Kejagung Segera Periksa Sony Sonjaya, Justice Collaborator Kasus BGN

Sony Sonjaya akan Diperiksa Terkait Permohonan Justice Collaborator

Kejaksaan Agung (Kejagung) telah merencanakan untuk memeriksa mantan Wakil Kepala Badan Gizi Nasional (BGN) Sony Sonjaya terkait dengan pengajuan permohonan Justice Collaborator (JC) yang diajukan olehnya. Sony Sonjaya ditetapkan sebagai tersangka dalam kasus dugaan tindak pidana korupsi tata kelola Program Makan Bergizi Gratis (MBG) tahun 2025-2026 bersama dengan dua tersangka lainnya.
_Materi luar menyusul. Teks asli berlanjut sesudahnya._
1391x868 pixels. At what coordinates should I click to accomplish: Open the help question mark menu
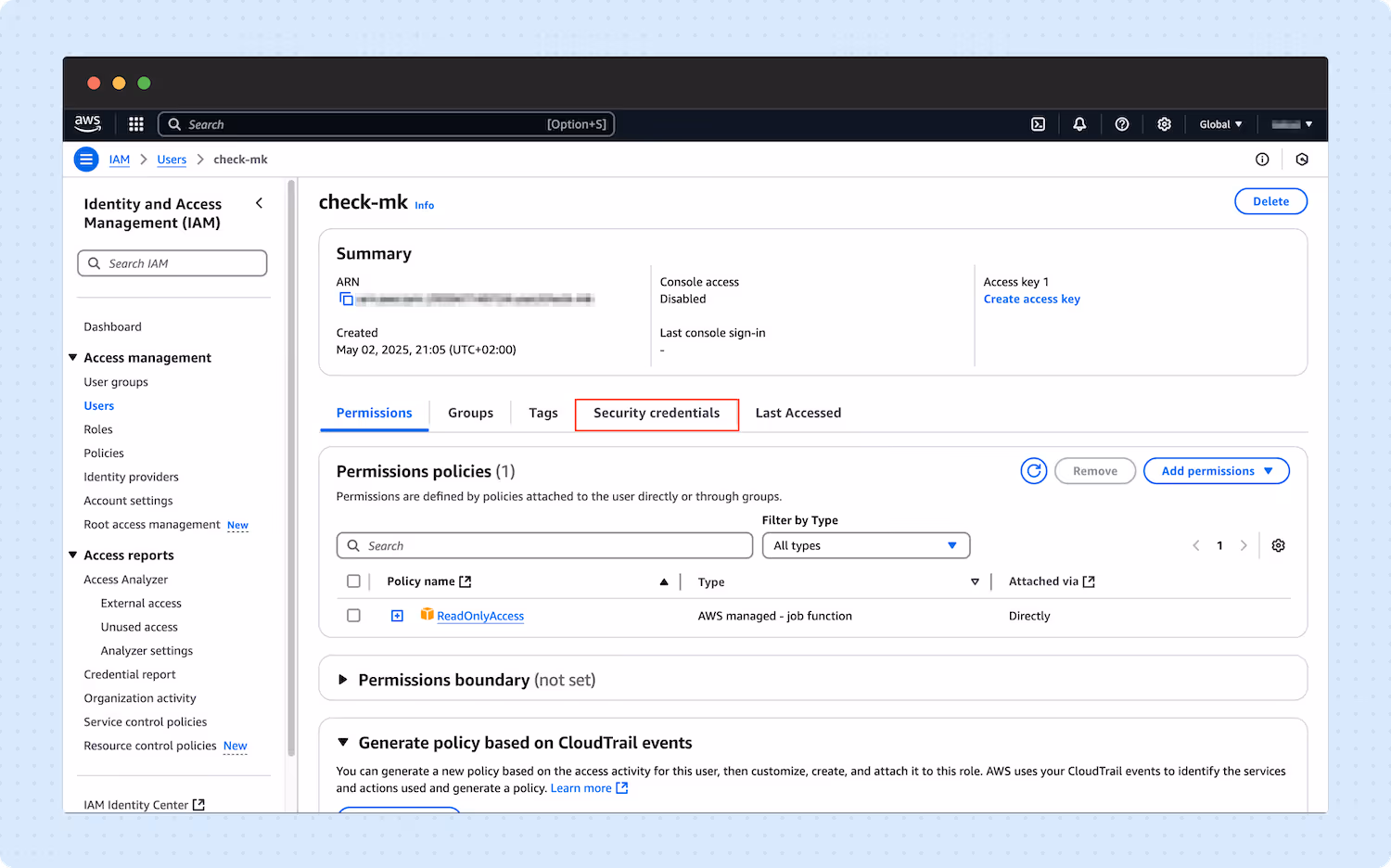tap(1121, 123)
Pengajuan Permohonan sebagai Justice Collaborator

Pasca penetapan sebagai tersangka, Sony Sonjaya menyatakan diri untuk menjadi justice collaborator dengan harapan dapat membantu mengungkap kasus tersebut. Melalui pengacaranya, Sony Sonjaya mengirimkan surat permohonan sebagai justice collaborator kepada Jampidsus Kejagung. Surat tersebut sedang dalam tahap penelitian untuk menentukan apakah permohonan tersebut akan diterima atau tidak.

Mekanisme justice collaborator diberikan kepada pelaku yang bersedia menjadi saksi dan membongkar peranan yang lebih besar dalam sebuah kasus. Hal ini diwujudkan melalui keterangan yang akan diberikan dan alat bukti yang sudah didapatkan oleh penyidik.

Penetapan Tersangka Lainnya

Hingga saat ini, Kejagung telah menetapkan lima orang tersangka dalam kasus korupsi yang menyeret BGN. Dua tersangka terbaru yang ditetapkan adalah Asep Yusuf Somantri sebagai pihak swasta, dan Komisaris PT Yasa Artha Trimanunggal (YAT) Andri Mulyono, vendor motor listrik merk “Emmo” yang digunakan oleh BGN.